Troels arrived exactly when he said he would. ‘The Devil come to claim a soul,’ Jørgensen muttered as, alerted by the dog’s barking, they gathered in the yard to watch his approach. The new apprentice looked little more than a schoolboy and made Harry feel gratifyingly labour-toughened by comparison, something Troels seemed to notice, for he grinned as he jumped down from the cart and shook Jørgensen and Harry’s hands and said, ‘You made a man of him.’

‘Stay a few more months,’ Jørgensen growled under his breath, as Troels went on to embrace the women, ‘I might do the same for you.’

Harry knew he didn’t need to go with Troels. He knew he could find his own way to a piece of land and make an entirely independent start for himself. But in a country so vast, offering so many options, it was surely as well to exploit an informed traveller’s recommendation.

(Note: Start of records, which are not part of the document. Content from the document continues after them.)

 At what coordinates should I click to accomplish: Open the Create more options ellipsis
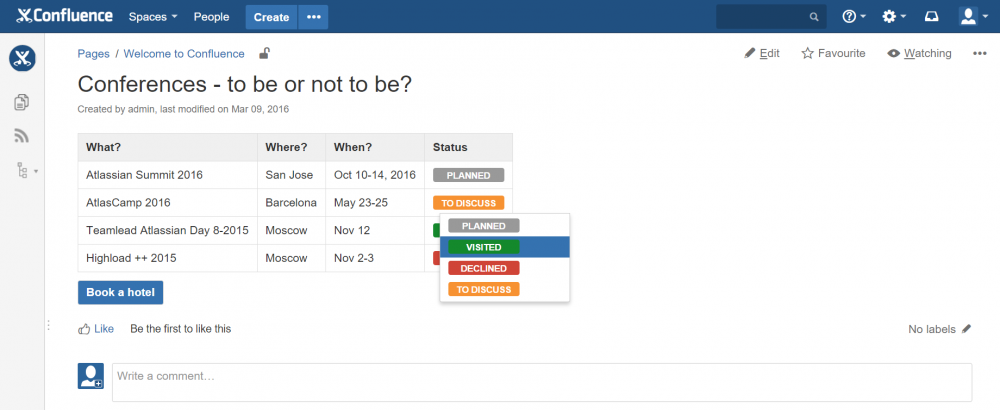tap(314, 17)
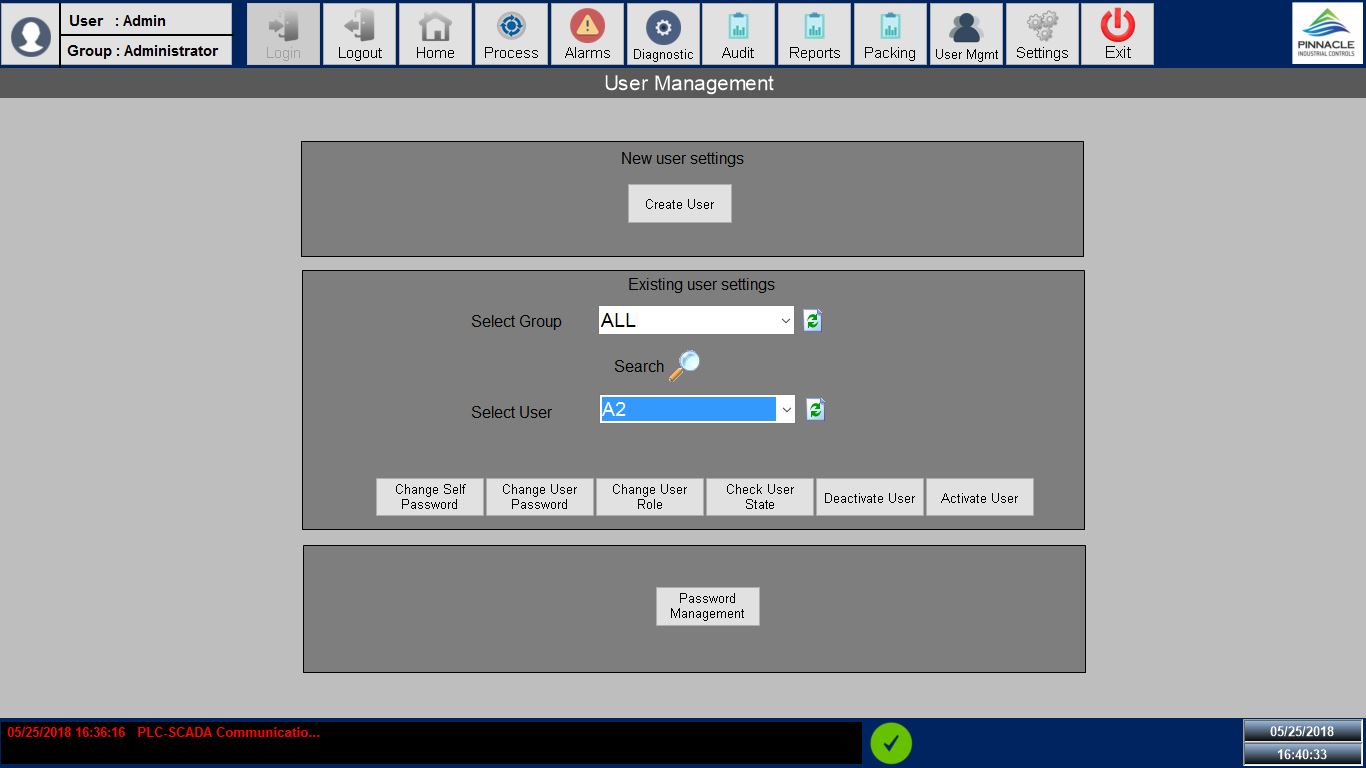Screen dimensions: 1366x768
Task: Click the Change User Role button
Action: (x=650, y=497)
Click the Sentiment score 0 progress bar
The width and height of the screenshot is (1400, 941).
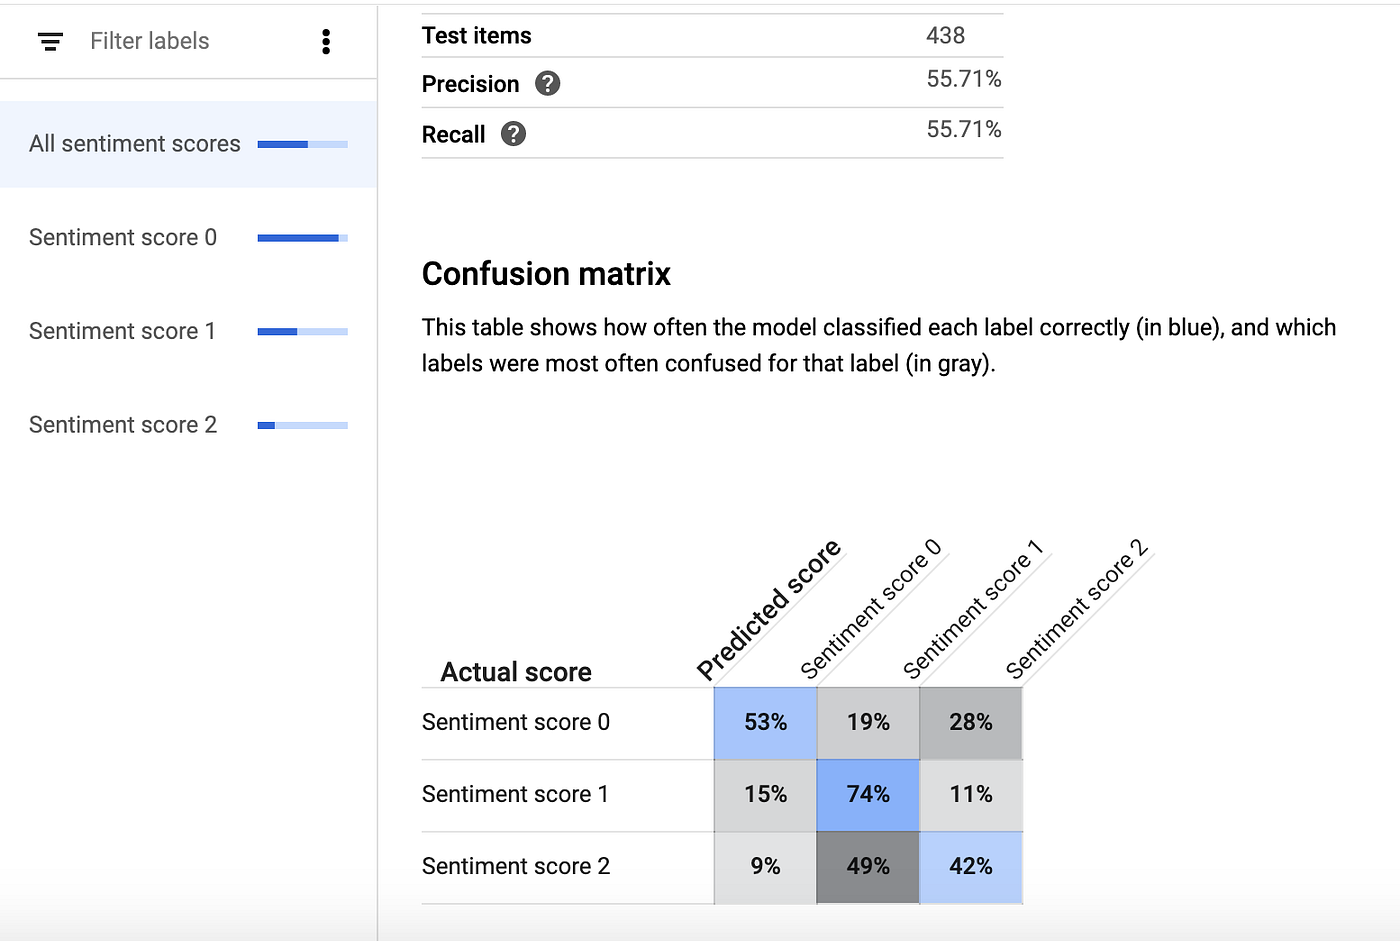click(x=302, y=238)
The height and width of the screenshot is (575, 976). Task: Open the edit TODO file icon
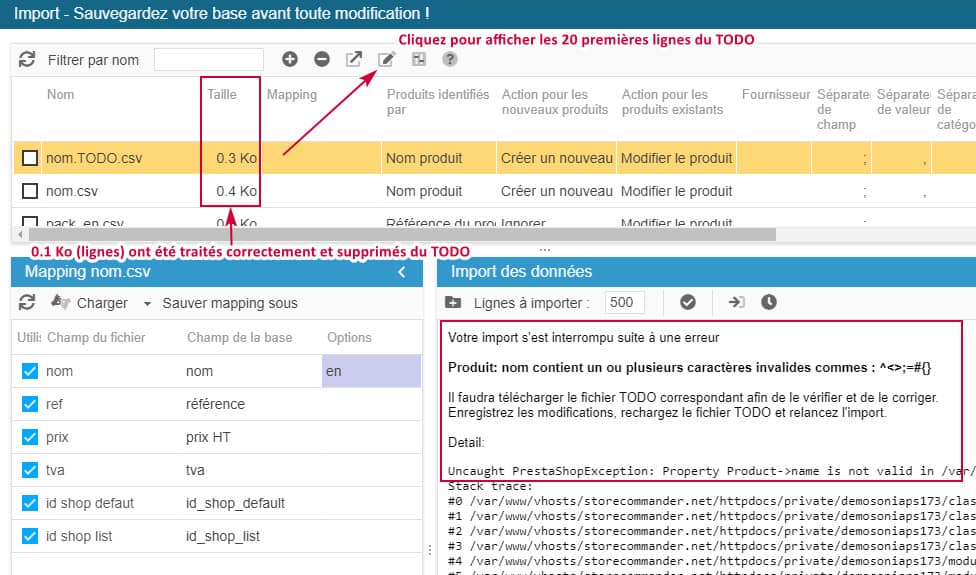(x=386, y=59)
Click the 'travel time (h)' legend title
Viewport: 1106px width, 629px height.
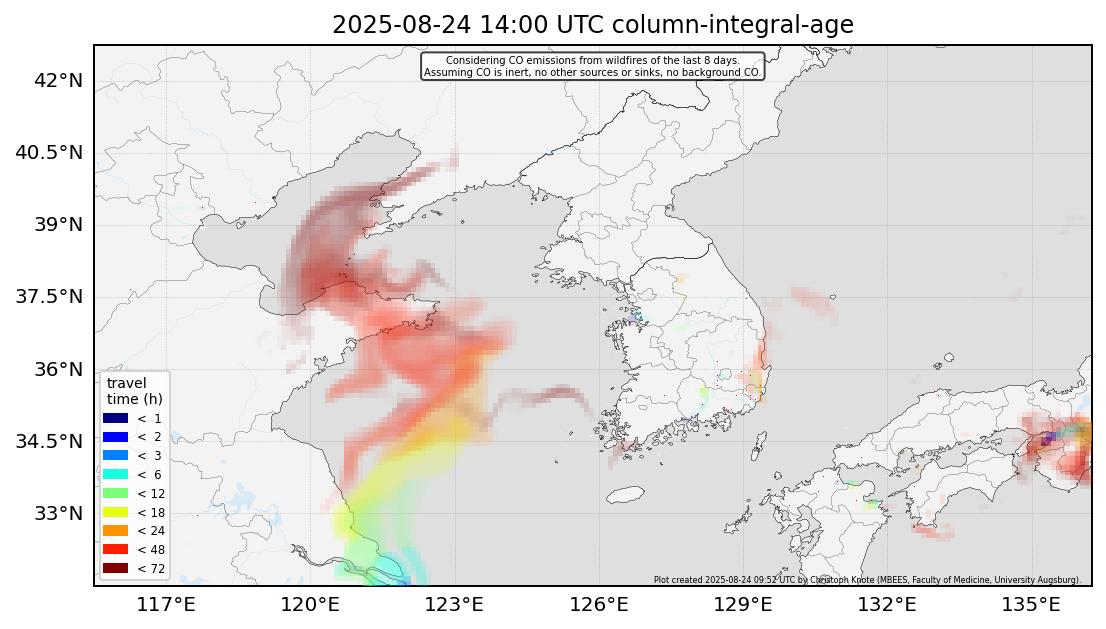127,391
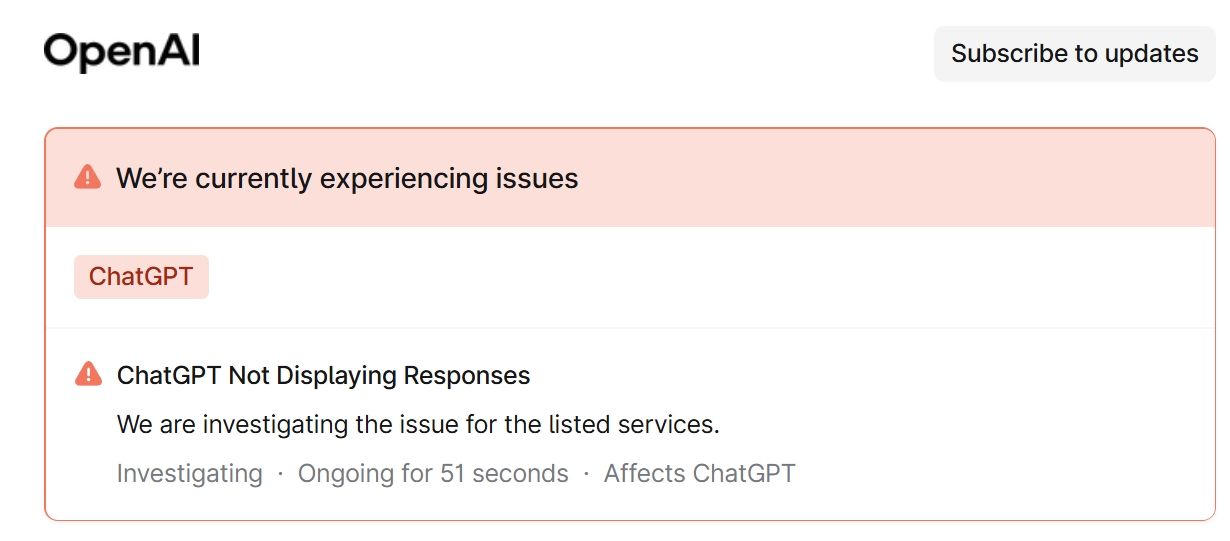The height and width of the screenshot is (541, 1230).
Task: Click the 'Affects ChatGPT' label
Action: pos(699,473)
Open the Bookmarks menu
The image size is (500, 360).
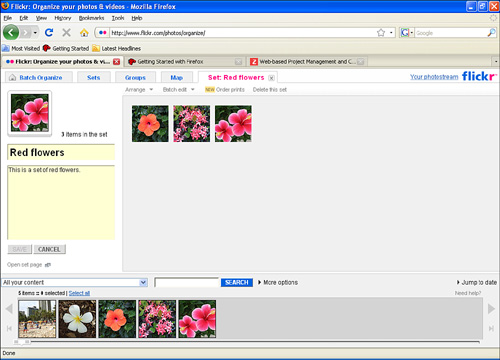[91, 18]
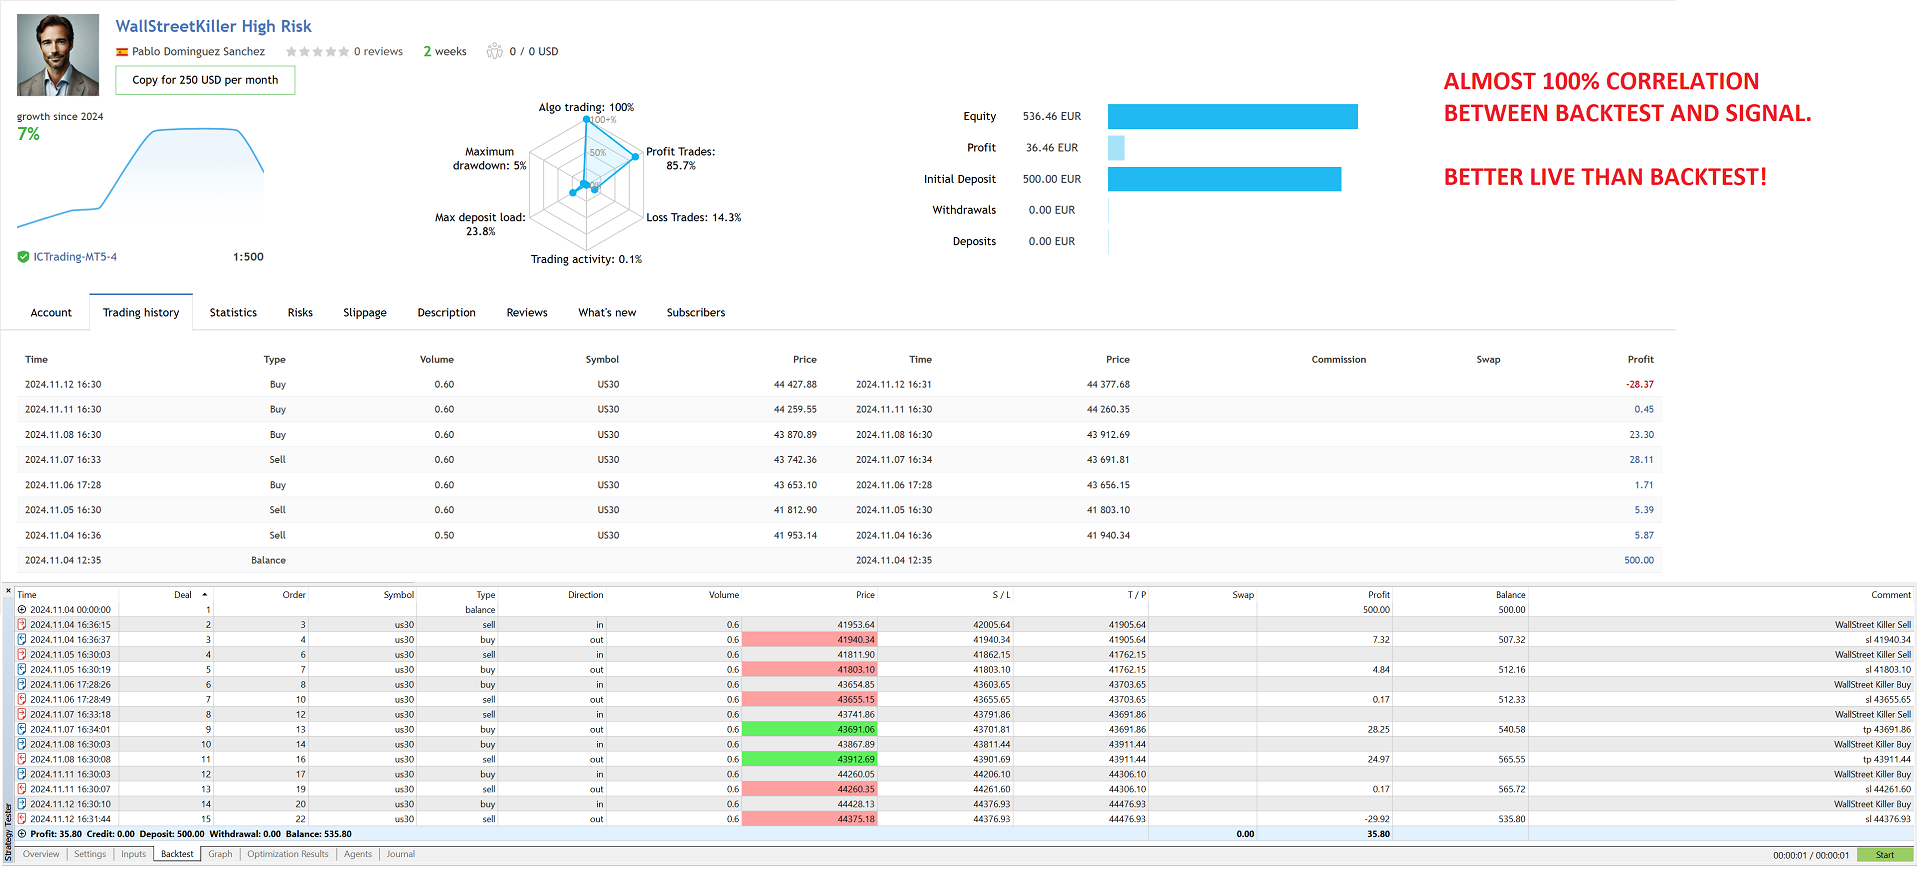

‘He’ll take advantage of your trust,’ Jørgensen warned, but it was hard to see what advantage there could be for Troels in helping him. For obvious, unvoiceable reasons of his own, he would dearly have liked to see Troels on to the train in Moose Jaw and then go his own way. Unable to sleep because of a full moon, he had passed much of the night before Troels’ return picturing scenes of trite but satisfactory revenge in which he did just that, or, better yet, contrived to leave him behind as the train pulled away, literally to leave him standing while he rode away to dizzying freedom and anonymity. And then he slept and had confusing, shaming dreams about welcoming his tormentor.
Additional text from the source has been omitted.